> **WORK REQUIRED**: Only one portion of the data is to be written out: from the line bearing "The height and width of the screenshot is (560, 1280)." through the line bearing "Task: Open the chart style line icon". Write it exactly as it appears.

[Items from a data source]
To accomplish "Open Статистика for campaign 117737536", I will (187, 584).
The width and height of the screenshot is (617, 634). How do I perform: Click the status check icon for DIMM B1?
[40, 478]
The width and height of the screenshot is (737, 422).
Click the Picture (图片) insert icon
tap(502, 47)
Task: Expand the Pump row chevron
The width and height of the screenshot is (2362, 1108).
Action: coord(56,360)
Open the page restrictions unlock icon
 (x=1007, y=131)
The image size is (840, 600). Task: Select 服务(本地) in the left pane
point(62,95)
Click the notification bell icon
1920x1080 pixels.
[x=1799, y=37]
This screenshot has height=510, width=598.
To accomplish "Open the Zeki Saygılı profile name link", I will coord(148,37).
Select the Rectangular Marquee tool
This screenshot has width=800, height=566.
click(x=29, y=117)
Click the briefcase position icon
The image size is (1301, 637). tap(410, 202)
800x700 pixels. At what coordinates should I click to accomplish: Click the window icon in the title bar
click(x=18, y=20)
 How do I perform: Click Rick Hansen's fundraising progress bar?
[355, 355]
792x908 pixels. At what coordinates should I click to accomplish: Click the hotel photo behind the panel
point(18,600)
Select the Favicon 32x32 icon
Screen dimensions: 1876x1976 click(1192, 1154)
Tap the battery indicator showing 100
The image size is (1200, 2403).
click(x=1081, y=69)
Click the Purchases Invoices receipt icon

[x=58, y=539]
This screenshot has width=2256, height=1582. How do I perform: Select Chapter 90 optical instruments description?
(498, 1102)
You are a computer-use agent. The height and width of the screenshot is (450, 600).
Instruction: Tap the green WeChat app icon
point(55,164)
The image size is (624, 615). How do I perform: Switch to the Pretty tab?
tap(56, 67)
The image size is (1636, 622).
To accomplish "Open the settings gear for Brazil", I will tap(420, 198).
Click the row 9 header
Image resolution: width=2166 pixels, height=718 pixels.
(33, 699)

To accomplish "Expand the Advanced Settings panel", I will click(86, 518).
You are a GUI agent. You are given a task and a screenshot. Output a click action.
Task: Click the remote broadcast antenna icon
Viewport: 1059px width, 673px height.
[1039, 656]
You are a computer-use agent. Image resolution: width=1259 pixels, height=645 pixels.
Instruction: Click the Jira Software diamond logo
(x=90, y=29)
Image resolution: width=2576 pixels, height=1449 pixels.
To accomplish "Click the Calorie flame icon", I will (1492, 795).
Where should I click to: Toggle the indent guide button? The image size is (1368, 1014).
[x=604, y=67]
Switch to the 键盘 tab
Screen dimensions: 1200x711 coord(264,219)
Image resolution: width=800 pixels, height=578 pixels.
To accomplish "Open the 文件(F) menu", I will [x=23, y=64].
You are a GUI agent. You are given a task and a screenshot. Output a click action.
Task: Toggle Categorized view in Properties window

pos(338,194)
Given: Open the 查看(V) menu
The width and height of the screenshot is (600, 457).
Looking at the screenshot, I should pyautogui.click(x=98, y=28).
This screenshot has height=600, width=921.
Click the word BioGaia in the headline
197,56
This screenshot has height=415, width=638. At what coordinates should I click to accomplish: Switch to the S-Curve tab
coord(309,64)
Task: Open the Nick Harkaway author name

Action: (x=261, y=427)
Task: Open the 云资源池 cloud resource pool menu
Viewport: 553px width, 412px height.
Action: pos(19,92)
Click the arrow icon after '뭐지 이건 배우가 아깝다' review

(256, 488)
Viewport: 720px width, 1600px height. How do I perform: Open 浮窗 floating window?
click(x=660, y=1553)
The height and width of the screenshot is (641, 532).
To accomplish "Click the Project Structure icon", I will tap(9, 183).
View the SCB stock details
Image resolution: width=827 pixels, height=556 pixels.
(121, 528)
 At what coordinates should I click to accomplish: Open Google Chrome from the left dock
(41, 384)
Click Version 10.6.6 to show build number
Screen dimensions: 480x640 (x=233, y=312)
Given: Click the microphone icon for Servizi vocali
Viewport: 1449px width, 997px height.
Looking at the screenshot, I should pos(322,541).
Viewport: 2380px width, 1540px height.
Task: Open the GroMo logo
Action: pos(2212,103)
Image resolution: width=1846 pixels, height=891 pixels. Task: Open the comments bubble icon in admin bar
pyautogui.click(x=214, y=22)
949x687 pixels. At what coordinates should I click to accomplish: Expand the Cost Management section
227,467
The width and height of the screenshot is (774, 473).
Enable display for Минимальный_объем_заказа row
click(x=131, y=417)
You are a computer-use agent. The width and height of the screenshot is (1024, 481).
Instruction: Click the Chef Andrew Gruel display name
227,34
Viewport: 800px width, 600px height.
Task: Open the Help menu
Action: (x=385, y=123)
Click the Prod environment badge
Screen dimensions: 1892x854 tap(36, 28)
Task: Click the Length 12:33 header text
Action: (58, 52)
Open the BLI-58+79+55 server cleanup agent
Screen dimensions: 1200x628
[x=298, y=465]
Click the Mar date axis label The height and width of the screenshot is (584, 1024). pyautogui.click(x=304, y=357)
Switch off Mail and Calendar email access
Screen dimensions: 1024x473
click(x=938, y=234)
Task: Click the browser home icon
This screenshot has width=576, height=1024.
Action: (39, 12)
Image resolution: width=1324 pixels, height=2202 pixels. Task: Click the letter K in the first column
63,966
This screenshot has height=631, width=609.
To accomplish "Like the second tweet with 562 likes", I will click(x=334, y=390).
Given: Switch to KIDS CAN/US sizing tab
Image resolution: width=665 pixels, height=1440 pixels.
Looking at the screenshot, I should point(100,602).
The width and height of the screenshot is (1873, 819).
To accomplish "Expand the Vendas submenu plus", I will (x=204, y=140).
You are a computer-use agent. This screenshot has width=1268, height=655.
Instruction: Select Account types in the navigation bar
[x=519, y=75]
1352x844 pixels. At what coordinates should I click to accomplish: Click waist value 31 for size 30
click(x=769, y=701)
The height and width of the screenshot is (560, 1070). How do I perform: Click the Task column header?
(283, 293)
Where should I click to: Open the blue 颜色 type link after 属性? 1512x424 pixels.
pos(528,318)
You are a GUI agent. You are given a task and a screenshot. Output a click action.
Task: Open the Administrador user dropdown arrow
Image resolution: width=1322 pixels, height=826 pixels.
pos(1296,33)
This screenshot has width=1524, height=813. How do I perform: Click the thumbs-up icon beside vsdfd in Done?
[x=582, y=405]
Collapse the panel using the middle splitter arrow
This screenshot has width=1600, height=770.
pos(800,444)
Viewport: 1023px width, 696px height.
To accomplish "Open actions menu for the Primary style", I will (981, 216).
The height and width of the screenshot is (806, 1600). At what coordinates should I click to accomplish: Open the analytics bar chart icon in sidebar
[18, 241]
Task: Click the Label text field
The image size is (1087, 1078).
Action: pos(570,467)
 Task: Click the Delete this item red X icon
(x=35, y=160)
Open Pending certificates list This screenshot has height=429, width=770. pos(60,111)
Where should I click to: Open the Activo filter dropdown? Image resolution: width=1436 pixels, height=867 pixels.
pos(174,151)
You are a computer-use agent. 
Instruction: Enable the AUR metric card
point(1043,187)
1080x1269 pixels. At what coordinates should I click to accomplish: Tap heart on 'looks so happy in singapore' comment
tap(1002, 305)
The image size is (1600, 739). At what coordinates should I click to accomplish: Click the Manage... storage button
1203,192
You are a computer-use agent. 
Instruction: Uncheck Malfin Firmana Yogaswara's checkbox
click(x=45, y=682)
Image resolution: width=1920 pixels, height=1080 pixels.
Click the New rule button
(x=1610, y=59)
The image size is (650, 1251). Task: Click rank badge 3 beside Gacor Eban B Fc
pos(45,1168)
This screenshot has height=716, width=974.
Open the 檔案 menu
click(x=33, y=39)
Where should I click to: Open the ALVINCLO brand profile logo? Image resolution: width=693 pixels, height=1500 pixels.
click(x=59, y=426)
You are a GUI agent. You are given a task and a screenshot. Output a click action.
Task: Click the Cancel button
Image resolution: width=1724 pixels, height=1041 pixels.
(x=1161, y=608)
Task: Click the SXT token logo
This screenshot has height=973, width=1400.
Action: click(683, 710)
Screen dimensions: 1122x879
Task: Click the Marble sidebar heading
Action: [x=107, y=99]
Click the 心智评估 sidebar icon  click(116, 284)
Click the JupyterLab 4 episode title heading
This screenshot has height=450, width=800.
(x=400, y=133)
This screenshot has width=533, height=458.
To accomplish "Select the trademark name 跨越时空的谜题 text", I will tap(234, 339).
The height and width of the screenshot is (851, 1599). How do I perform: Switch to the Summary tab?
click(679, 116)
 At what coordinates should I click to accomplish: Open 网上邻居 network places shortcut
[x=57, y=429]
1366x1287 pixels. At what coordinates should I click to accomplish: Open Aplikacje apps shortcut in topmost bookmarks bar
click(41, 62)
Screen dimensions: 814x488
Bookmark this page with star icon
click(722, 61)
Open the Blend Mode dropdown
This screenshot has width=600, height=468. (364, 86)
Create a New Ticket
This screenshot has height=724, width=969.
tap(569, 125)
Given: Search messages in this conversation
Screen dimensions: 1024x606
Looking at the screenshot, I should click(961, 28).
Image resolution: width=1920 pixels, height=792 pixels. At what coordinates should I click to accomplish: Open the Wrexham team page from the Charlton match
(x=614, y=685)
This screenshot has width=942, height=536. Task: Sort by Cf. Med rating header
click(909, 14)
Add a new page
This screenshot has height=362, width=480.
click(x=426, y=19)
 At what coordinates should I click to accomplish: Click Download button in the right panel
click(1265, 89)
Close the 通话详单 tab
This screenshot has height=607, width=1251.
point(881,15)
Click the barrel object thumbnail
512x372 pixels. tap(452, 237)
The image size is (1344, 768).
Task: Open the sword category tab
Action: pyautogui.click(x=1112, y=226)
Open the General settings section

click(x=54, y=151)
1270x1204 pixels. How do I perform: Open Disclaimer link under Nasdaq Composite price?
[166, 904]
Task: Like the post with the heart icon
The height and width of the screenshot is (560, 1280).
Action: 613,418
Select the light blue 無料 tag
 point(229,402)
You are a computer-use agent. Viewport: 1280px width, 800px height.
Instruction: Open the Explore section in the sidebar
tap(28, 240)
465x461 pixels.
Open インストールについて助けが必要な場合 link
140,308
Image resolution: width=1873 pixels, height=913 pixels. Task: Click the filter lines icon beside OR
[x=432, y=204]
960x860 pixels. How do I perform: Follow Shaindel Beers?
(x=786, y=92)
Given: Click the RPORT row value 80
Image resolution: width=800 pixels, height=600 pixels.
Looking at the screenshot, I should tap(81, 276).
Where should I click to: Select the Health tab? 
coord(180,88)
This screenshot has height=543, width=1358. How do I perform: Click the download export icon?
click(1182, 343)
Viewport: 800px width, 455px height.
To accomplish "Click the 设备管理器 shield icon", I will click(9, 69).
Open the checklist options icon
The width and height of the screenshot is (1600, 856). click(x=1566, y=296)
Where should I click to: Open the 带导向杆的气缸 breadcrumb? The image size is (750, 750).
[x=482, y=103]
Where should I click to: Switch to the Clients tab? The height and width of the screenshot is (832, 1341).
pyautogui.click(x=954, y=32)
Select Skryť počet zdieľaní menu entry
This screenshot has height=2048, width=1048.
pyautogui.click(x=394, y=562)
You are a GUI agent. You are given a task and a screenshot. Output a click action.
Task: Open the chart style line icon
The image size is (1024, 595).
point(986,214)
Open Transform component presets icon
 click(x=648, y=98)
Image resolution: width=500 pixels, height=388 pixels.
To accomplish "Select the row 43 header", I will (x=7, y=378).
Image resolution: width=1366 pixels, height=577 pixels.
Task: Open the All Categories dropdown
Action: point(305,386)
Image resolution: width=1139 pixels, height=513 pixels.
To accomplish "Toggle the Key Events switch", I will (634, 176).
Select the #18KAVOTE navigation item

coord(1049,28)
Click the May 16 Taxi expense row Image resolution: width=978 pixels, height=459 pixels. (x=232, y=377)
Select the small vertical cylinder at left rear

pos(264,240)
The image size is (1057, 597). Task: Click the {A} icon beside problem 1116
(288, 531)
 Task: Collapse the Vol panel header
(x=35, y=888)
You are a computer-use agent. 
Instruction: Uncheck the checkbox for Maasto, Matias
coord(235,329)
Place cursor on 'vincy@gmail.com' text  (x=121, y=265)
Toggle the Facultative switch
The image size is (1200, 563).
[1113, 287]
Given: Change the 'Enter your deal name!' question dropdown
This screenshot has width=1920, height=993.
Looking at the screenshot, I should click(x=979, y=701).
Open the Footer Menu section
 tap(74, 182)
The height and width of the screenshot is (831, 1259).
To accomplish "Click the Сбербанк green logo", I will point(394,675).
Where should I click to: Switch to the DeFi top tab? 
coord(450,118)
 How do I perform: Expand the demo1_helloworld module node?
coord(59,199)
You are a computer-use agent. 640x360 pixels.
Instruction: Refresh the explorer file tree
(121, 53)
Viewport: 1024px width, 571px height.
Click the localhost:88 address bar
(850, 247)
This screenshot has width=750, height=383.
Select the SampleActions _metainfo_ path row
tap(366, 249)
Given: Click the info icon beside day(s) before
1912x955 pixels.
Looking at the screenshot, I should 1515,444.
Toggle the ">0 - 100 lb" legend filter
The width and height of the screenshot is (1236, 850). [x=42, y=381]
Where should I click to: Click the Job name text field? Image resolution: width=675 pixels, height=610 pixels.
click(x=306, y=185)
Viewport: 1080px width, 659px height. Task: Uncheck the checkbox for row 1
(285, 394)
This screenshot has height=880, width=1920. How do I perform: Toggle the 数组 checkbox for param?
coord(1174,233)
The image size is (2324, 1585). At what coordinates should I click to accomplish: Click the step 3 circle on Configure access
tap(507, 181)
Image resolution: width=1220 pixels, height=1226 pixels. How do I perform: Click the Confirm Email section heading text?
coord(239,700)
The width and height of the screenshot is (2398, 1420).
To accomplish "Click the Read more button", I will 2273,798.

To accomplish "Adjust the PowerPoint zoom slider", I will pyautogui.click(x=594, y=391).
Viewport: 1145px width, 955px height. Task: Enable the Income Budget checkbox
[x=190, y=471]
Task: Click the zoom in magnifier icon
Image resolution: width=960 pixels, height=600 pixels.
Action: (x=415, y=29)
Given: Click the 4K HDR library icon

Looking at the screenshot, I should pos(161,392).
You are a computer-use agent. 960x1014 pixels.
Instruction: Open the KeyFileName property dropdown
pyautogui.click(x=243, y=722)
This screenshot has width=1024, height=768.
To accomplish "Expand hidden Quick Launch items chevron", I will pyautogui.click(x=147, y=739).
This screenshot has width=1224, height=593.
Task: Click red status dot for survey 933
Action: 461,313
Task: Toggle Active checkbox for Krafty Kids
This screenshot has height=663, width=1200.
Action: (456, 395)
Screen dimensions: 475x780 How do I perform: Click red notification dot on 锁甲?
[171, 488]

> **EXERCISE ANSWER**:
The height and width of the screenshot is (560, 1280).
Action: 613,418
Select the light blue 無料 tag
 point(229,402)
You are a computer-use agent. Viewport: 1280px width, 800px height.
Instruction: Open the Explore section in the sidebar
tap(28, 240)
465x461 pixels.
Open インストールについて助けが必要な場合 link
140,308
Image resolution: width=1873 pixels, height=913 pixels. Task: Click the filter lines icon beside OR
[x=432, y=204]
960x860 pixels. How do I perform: Follow Shaindel Beers?
(x=786, y=92)
Given: Click the RPORT row value 80
Image resolution: width=800 pixels, height=600 pixels.
Looking at the screenshot, I should tap(81, 276).
Where should I click to: Select the Health tab? 
coord(180,88)
This screenshot has height=543, width=1358. How do I perform: Click the download export icon?
click(1182, 343)
Viewport: 800px width, 455px height.
To accomplish "Click the 设备管理器 shield icon", I will click(9, 69).
Open the checklist options icon
The width and height of the screenshot is (1600, 856). click(x=1566, y=296)
Where should I click to: Open the 带导向杆的气缸 breadcrumb? The image size is (750, 750).
[x=482, y=103]
Where should I click to: Switch to the Clients tab? The height and width of the screenshot is (832, 1341).
pyautogui.click(x=954, y=32)
Select Skryť počet zdieľaní menu entry
This screenshot has height=2048, width=1048.
pyautogui.click(x=394, y=562)
You are a GUI agent. You are given a task and a screenshot. Output a click action.
Task: Open the chart style line icon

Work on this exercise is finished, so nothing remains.